— DATASET —
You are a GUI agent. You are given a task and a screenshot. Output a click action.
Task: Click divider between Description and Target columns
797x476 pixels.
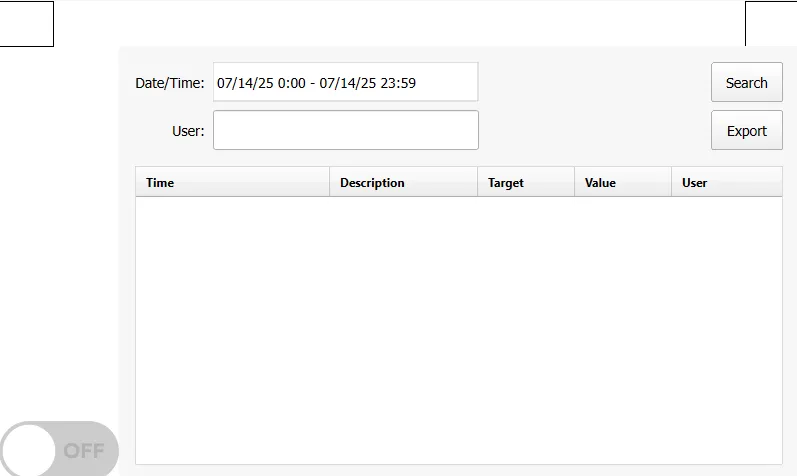478,183
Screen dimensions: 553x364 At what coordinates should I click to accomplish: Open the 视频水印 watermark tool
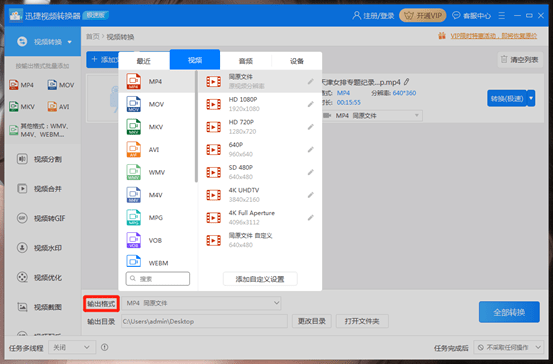click(40, 248)
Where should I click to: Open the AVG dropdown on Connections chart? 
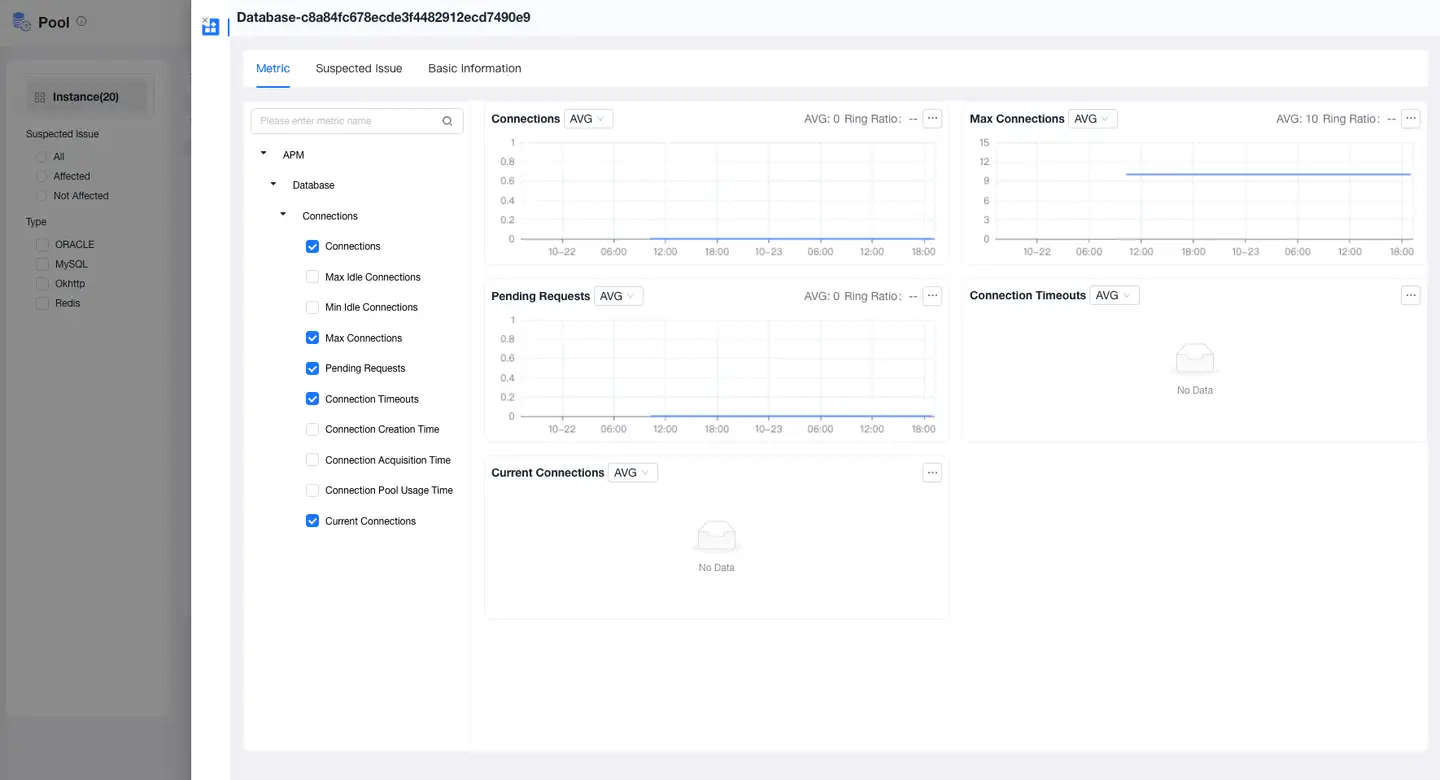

— ABOUT THIS TASK —
Return the material above in exact form. Pictures stay out.

— RESPONSE TO THE TASK —
You are a GUI agent. You are given a task and a screenshot. Output a click action.
Task: Click divider between Description and Target columns
797x476 pixels.
478,183
Screen dimensions: 553x364 At what coordinates should I click to accomplish: Open the 视频水印 watermark tool
click(40, 248)
Where should I click to: Open the AVG dropdown on Connections chart? 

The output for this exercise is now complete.